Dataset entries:

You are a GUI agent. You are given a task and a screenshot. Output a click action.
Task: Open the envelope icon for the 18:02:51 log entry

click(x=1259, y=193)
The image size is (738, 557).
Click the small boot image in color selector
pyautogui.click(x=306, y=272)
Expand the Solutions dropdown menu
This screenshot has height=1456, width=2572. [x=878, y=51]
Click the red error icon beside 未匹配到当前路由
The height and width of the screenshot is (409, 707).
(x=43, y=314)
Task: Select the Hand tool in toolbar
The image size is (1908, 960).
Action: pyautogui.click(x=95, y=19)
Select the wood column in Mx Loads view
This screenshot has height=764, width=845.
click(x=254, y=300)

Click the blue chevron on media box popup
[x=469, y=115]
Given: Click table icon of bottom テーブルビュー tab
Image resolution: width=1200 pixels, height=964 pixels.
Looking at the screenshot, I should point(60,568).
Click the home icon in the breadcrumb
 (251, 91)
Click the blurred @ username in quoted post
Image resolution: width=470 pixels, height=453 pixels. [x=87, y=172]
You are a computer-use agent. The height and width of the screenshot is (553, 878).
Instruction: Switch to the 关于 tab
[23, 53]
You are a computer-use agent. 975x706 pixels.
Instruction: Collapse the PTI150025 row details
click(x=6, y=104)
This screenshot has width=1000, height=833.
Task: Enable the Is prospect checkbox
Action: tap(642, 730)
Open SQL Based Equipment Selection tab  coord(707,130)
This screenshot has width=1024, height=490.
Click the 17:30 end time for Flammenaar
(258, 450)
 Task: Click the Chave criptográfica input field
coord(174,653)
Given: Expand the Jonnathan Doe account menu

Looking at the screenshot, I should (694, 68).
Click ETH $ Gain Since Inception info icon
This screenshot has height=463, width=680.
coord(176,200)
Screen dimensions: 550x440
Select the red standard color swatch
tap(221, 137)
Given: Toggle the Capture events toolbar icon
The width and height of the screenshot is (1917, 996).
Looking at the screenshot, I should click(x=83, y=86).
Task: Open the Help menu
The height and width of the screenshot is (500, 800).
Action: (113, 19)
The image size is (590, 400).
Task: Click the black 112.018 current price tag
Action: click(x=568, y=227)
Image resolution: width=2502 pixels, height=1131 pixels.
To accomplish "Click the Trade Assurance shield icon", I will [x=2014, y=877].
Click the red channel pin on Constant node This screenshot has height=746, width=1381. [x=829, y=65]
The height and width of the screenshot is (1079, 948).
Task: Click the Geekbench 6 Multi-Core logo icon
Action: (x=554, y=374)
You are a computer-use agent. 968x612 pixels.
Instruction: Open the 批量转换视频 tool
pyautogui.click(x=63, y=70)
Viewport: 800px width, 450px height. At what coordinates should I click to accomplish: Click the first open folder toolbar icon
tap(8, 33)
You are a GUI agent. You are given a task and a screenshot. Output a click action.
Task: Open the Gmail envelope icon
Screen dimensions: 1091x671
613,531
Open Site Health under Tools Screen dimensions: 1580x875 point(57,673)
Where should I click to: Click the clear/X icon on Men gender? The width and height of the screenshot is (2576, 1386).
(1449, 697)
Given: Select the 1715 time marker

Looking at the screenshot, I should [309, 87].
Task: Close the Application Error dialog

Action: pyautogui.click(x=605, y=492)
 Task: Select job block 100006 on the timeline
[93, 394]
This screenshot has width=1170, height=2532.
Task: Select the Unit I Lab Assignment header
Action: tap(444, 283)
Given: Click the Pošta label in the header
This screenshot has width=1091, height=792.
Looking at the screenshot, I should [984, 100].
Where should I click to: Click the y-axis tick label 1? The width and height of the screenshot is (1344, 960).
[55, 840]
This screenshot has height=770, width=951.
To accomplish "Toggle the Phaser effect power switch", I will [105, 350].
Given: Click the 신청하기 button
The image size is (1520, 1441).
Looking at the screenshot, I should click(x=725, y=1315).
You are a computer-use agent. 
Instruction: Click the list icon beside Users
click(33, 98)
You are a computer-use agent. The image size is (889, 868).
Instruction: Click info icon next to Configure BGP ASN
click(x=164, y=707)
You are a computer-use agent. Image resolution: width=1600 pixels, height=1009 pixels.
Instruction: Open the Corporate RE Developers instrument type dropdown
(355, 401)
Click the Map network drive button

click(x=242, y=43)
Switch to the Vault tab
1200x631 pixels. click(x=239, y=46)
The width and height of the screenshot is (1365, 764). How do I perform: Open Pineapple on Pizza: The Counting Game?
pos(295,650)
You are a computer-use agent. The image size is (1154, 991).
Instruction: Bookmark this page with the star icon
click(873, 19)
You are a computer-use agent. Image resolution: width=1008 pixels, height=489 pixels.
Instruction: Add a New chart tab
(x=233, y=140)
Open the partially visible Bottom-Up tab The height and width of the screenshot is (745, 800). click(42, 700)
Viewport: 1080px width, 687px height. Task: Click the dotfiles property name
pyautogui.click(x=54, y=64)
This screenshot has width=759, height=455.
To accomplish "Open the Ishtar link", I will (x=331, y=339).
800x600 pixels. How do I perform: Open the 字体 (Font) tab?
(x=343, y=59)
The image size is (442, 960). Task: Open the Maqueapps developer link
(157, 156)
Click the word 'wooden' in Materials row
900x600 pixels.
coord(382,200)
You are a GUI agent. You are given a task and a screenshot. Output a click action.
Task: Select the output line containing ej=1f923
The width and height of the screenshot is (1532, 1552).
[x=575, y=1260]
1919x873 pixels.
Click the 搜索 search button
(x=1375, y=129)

§ **THE TASK**: Print all the data above word for word.

§ **RESULT FOR THIS TASK**:
You are a GUI agent. You are given a task and a screenshot. Output a click action.
Task: Open the envelope icon for the 18:02:51 log entry

click(x=1259, y=193)
The image size is (738, 557).
Click the small boot image in color selector
pyautogui.click(x=306, y=272)
Expand the Solutions dropdown menu
This screenshot has height=1456, width=2572. [x=878, y=51]
Click the red error icon beside 未匹配到当前路由
The height and width of the screenshot is (409, 707).
(x=43, y=314)
Task: Select the Hand tool in toolbar
The image size is (1908, 960).
Action: pyautogui.click(x=95, y=19)
Select the wood column in Mx Loads view
This screenshot has height=764, width=845.
click(x=254, y=300)

Click the blue chevron on media box popup
[x=469, y=115]
Given: Click table icon of bottom テーブルビュー tab
Image resolution: width=1200 pixels, height=964 pixels.
Looking at the screenshot, I should point(60,568).
Click the home icon in the breadcrumb
 (251, 91)
Click the blurred @ username in quoted post
Image resolution: width=470 pixels, height=453 pixels. [x=87, y=172]
You are a computer-use agent. The height and width of the screenshot is (553, 878).
Instruction: Switch to the 关于 tab
[23, 53]
You are a computer-use agent. 975x706 pixels.
Instruction: Collapse the PTI150025 row details
click(x=6, y=104)
This screenshot has width=1000, height=833.
Task: Enable the Is prospect checkbox
Action: tap(642, 730)
Open SQL Based Equipment Selection tab  coord(707,130)
This screenshot has width=1024, height=490.
Click the 17:30 end time for Flammenaar
(258, 450)
 Task: Click the Chave criptográfica input field
coord(174,653)
Given: Expand the Jonnathan Doe account menu

Looking at the screenshot, I should (694, 68).
Click ETH $ Gain Since Inception info icon
This screenshot has height=463, width=680.
coord(176,200)
Screen dimensions: 550x440
Select the red standard color swatch
tap(221, 137)
Given: Toggle the Capture events toolbar icon
The width and height of the screenshot is (1917, 996).
Looking at the screenshot, I should click(x=83, y=86).
Task: Open the Help menu
The height and width of the screenshot is (500, 800).
Action: (113, 19)
The image size is (590, 400).
Task: Click the black 112.018 current price tag
Action: click(x=568, y=227)
Image resolution: width=2502 pixels, height=1131 pixels.
To accomplish "Click the Trade Assurance shield icon", I will [x=2014, y=877].
Click the red channel pin on Constant node This screenshot has height=746, width=1381. [x=829, y=65]
The height and width of the screenshot is (1079, 948).
Task: Click the Geekbench 6 Multi-Core logo icon
Action: (x=554, y=374)
You are a computer-use agent. 968x612 pixels.
Instruction: Open the 批量转换视频 tool
pyautogui.click(x=63, y=70)
Viewport: 800px width, 450px height. At what coordinates should I click to accomplish: Click the first open folder toolbar icon
tap(8, 33)
You are a GUI agent. You are given a task and a screenshot. Output a click action.
Task: Open the Gmail envelope icon
Screen dimensions: 1091x671
613,531
Open Site Health under Tools Screen dimensions: 1580x875 point(57,673)
Where should I click to: Click the clear/X icon on Men gender? The width and height of the screenshot is (2576, 1386).
(1449, 697)
Given: Select the 1715 time marker

Looking at the screenshot, I should [309, 87].
Task: Close the Application Error dialog

Action: pyautogui.click(x=605, y=492)
 Task: Select job block 100006 on the timeline
[93, 394]
This screenshot has width=1170, height=2532.
Task: Select the Unit I Lab Assignment header
Action: tap(444, 283)
Given: Click the Pošta label in the header
This screenshot has width=1091, height=792.
Looking at the screenshot, I should [984, 100].
Where should I click to: Click the y-axis tick label 1? The width and height of the screenshot is (1344, 960).
[55, 840]
This screenshot has height=770, width=951.
To accomplish "Toggle the Phaser effect power switch", I will [105, 350].
Given: Click the 신청하기 button
The image size is (1520, 1441).
Looking at the screenshot, I should click(x=725, y=1315).
You are a computer-use agent. 
Instruction: Click the list icon beside Users
click(33, 98)
You are a computer-use agent. The image size is (889, 868).
Instruction: Click info icon next to Configure BGP ASN
click(x=164, y=707)
You are a computer-use agent. Image resolution: width=1600 pixels, height=1009 pixels.
Instruction: Open the Corporate RE Developers instrument type dropdown
(355, 401)
Click the Map network drive button

click(x=242, y=43)
Switch to the Vault tab
1200x631 pixels. click(x=239, y=46)
The width and height of the screenshot is (1365, 764). How do I perform: Open Pineapple on Pizza: The Counting Game?
pos(295,650)
You are a computer-use agent. The image size is (1154, 991).
Instruction: Bookmark this page with the star icon
click(873, 19)
You are a computer-use agent. Image resolution: width=1008 pixels, height=489 pixels.
Instruction: Add a New chart tab
(x=233, y=140)
Open the partially visible Bottom-Up tab The height and width of the screenshot is (745, 800). click(42, 700)
Viewport: 1080px width, 687px height. Task: Click the dotfiles property name
pyautogui.click(x=54, y=64)
This screenshot has width=759, height=455.
To accomplish "Open the Ishtar link", I will (x=331, y=339).
800x600 pixels. How do I perform: Open the 字体 (Font) tab?
(x=343, y=59)
The image size is (442, 960). Task: Open the Maqueapps developer link
(157, 156)
Click the word 'wooden' in Materials row
900x600 pixels.
coord(382,200)
You are a GUI agent. You are given a task and a screenshot. Output a click action.
Task: Select the output line containing ej=1f923
The width and height of the screenshot is (1532, 1552).
[x=575, y=1260]
1919x873 pixels.
Click the 搜索 search button
(x=1375, y=129)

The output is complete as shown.